### About this exercise
Reproduce all of the data, making sure that no line differs from the original.

### Records supplied
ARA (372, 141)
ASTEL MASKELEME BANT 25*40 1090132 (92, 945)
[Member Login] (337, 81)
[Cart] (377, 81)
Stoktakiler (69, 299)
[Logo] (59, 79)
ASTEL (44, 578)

### Answer to this problem
ARA (372, 141)
ASTEL MASKELEME BANT 25*40 1090132 (92, 945)
[Member Login] (337, 81)
[Cart] (377, 81)
Stoktakiler (69, 299)
[Logo] (59, 79)
ASTEL (44, 578)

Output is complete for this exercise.